Trust Is Dead. Long Live Trust.
In the midst of economic uncertainty and ongoing threats to our financial system, every company’s executives and stakeholders must contend [...]
June 22 2009 by Michael W. Kempner
In the midst of economic uncertainty and ongoing threats to our financial system, every company’s executives and stakeholders must contend with an unfortunate side effect of the meltdown: Trust is dead. This is evident from Wall Street to Main Street. We see it in the performance of the stock market, the decline of consumer confidence and in the fear and uncertainty that affects employee performance and decisions. Trust is the currency between any company and its various stakeholders, and arguably the most critical bond. Without it, no business relationship can endure, let alone succeed. Clearly, the actions of a few major institutions have shaken the confidence of business leaders, investors, customers
and influencers to the very core.
Stories abound of ethical breaches and financial malfeasance. Take the supermarket CEO who used an online pseudonym to bash a competitor his company later acquired. It backfired when the Federal Trade Commission filed an antitrust suit to block the takeover. Or the financial executive who declared his company healthy and above reproach, and announced its demise the next day. It is no surprise that trust is dead, yet businesses can’t operate in today’s “Trust Economy” without it.
The MWW Group and Chief Executive magazine recently surveyed CEOs on the pivotal questions of trust, reputation, integrity and performance. The results were striking-and quite surprising. On matters of trust, three in four executives acknowledged that financial mismanagement contributes greatly to the loss of investor confidence. But fewer than half (47 percent) say CEO behavior is the most important reason stakeholders lose trust in a company, and 73 percent rank a CEO who maintains a low profile just behind a leader with a track record of business success in terms of C-suite desirability. In this atmosphere of public skepticism, CEOs must genuinely believe their business behavior matters and now, more than ever, be out front, championing the company, its brand and its values.
How can trust and corporate reputation be restored at a time of such market tumult and dissatisfaction? First, through deliverables-the quality and integrity of products or services, company vision and innovation, and financial performance. Second, through corporate social responsibility, citizenship and philanthropy. Third, and perhaps most importantly, by focusing on the intangibles: integrity, leadership, transparency, credibility and communication.
Numbers are an effective barometer of economic health, but they alone can’t build trust. While quarterly financial reports frequently are mistaken for the only bellwether of public confidence, such thinking is one reason we’re in this fix. Investors and customers simply don’t have faith in the numbers anymore.
Going forward, trust must be built upon sustainable performance. That view is supported by a majority of CEOs (65 percent), who agree that steady and predictable performance are key determinants of a company’s trustworthiness. But the nonfinancial values are equally important, and those survey results cover the spectrum. Transparency is nonnegotiable.

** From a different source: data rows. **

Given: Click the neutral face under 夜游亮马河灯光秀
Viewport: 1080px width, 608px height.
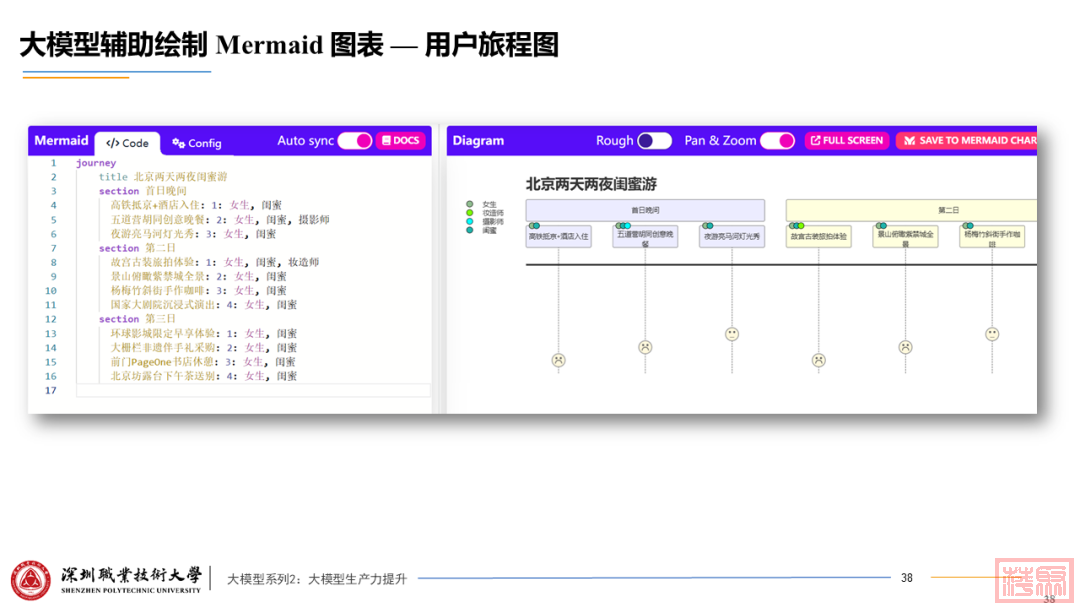Looking at the screenshot, I should [x=732, y=334].
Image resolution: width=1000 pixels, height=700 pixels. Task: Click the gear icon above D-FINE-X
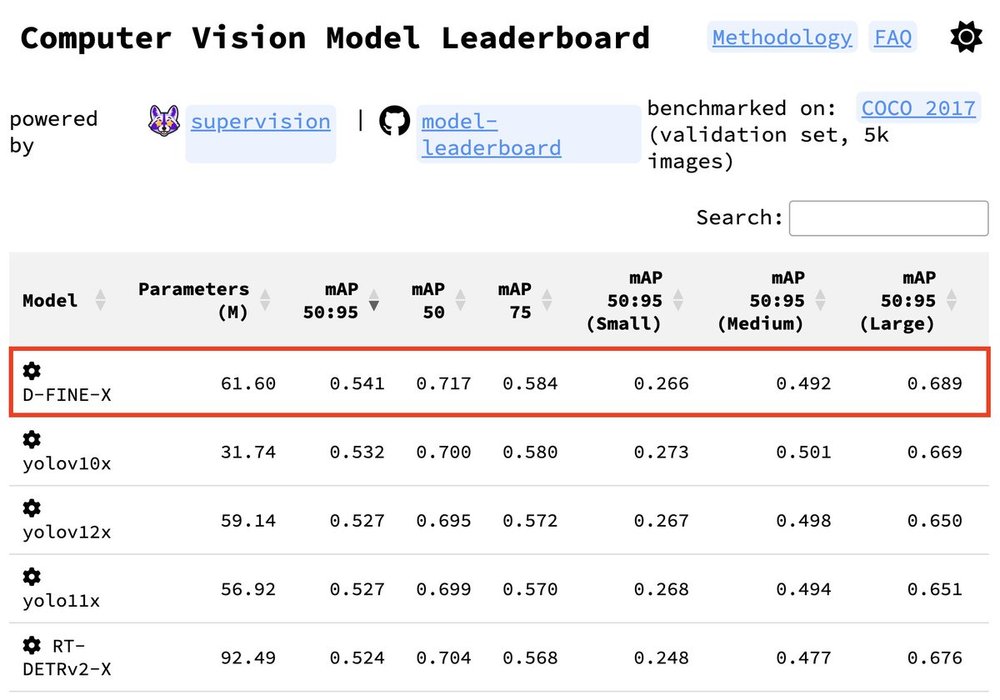pos(32,372)
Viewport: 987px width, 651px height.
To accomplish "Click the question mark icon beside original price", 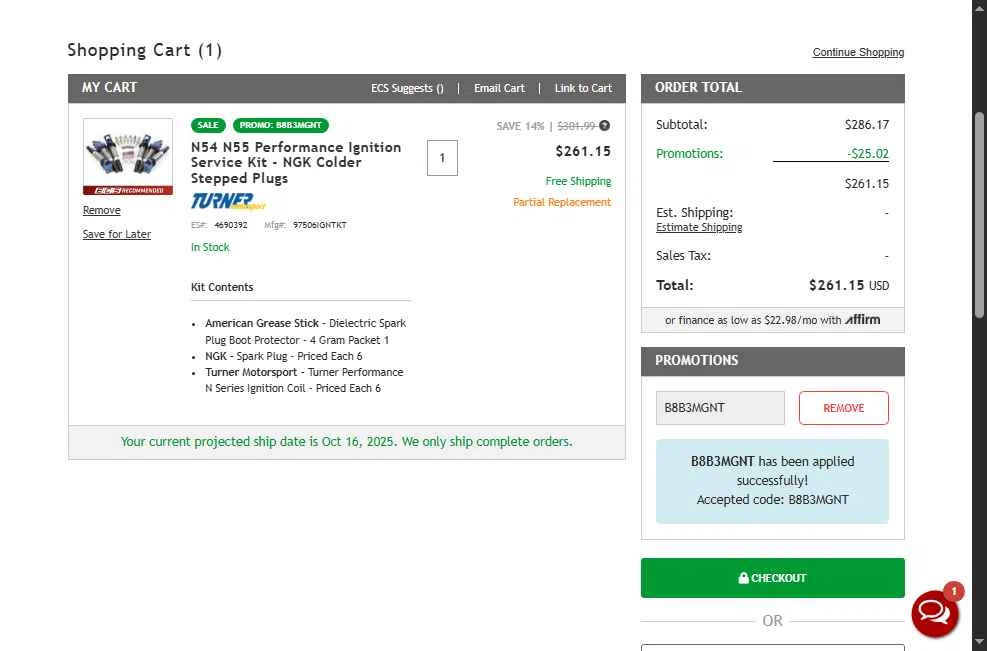I will (x=605, y=126).
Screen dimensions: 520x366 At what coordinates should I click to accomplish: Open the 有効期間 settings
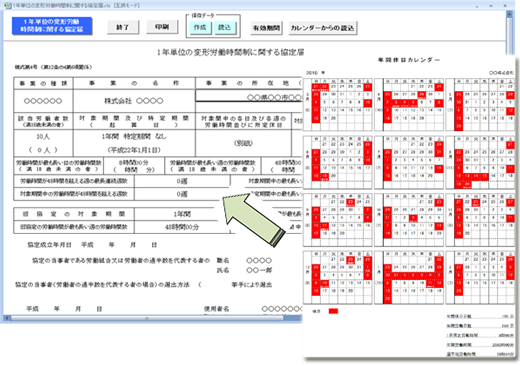click(x=266, y=28)
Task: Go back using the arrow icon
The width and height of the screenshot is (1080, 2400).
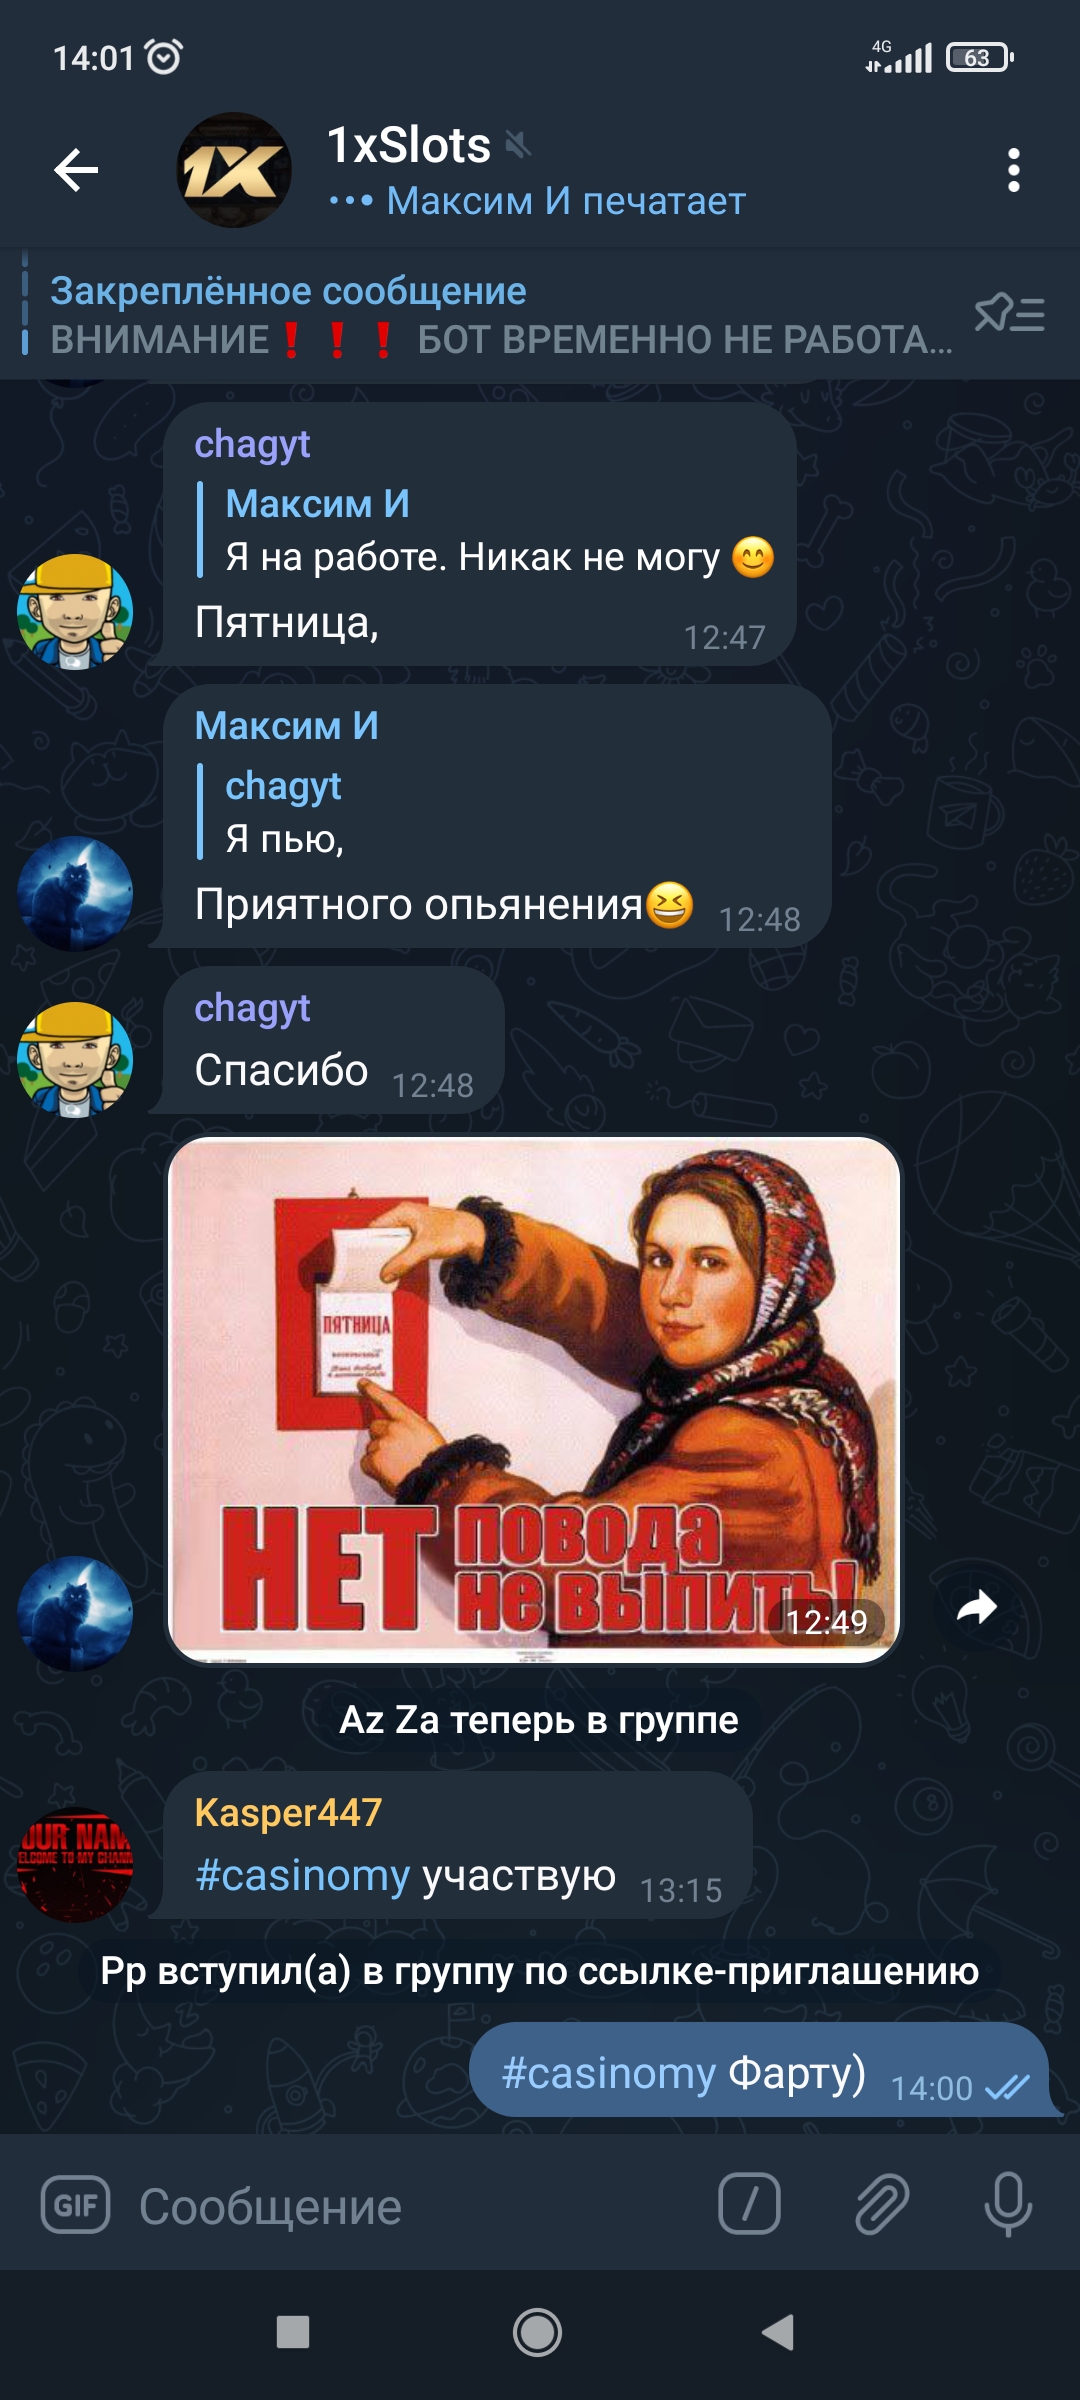Action: point(76,170)
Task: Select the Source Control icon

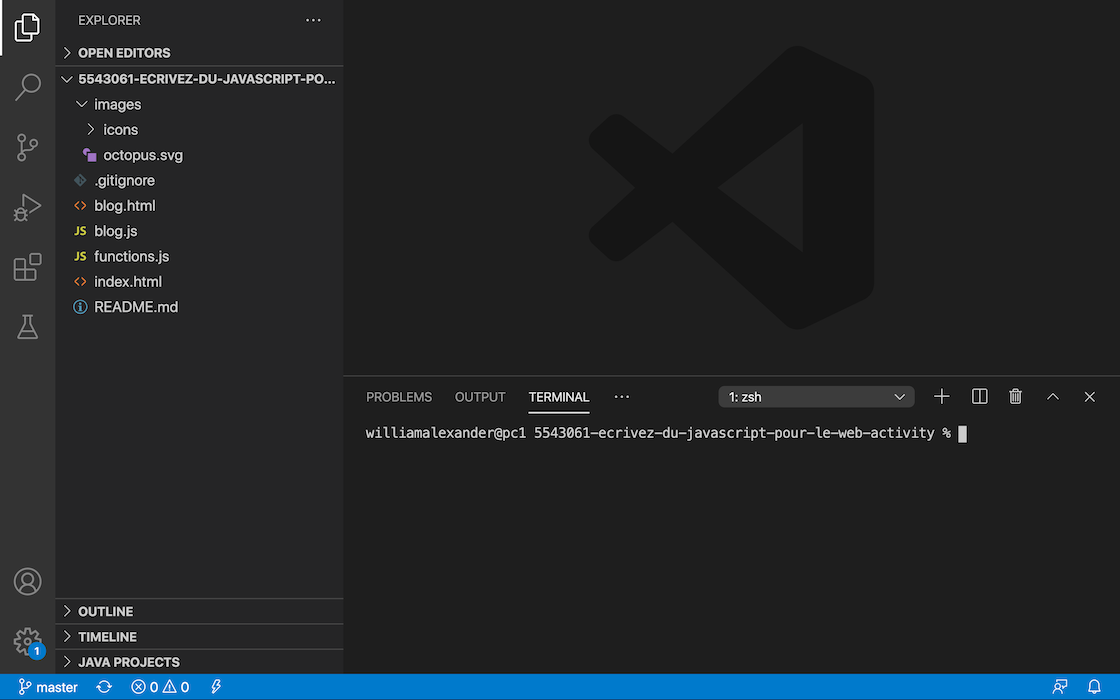Action: tap(27, 147)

Yet, two-thirds in our survey don’t believe that contributing to important community or charitable causes affects company reputation. And only 37 percent believe being environmentally friendly plays a role. For senior executives seeking to regain the good graces of their customers and clients, as well as current and future investors, corporate social responsibility and being environmentally conscious are imperatives for building and sustaining trust. But it must be authentic in order to provide real benefit and not risk being tagged as “green washing.”
Perhaps most surprising is the fact that many executives seem to not have changed their perspective as a result of recent events. That said, we have an extraordinary opportunity to turn the current state of mistrust into opportunity. Tough questions need to be asked. Does your organization have the true conviction to enact processes and leadership qualities required to help restore confidence in American business? Do you have what it takes to survive in a trust economy?
As leaders, it’s a natural temptation for us to retreat to the bunker until the crisis passes. Communication feels risky. What happens in this environment, where seismic shifts can occur in hours or days, if we share the full truth or just a piece of it?
CEOs need to hold management and employees to the highest professional standards. They should demonstrate confidence in their stakeholders by providing access to information that will help them make the right decisions. All of the system’s stakeholders demand our courage, communication and commitment. They want straight talk and strong leadership. A new survey of federal workers by the nonpartisan Partnership for Public Service found that more of the respondents would rather have an honest, ethical workplace and direct communication from their supervisors than pay raises.
Without squarely facing these reputational issues and taking concrete steps to meet these myriad challenges head on, public trust in American business will remain an elusive ideal-or worse, a nostalgic memory of an increasingly distant economic time.
Michel W. Kempner is the founder, president and CEO of MWW Group, a New York-based communications and advisory firm.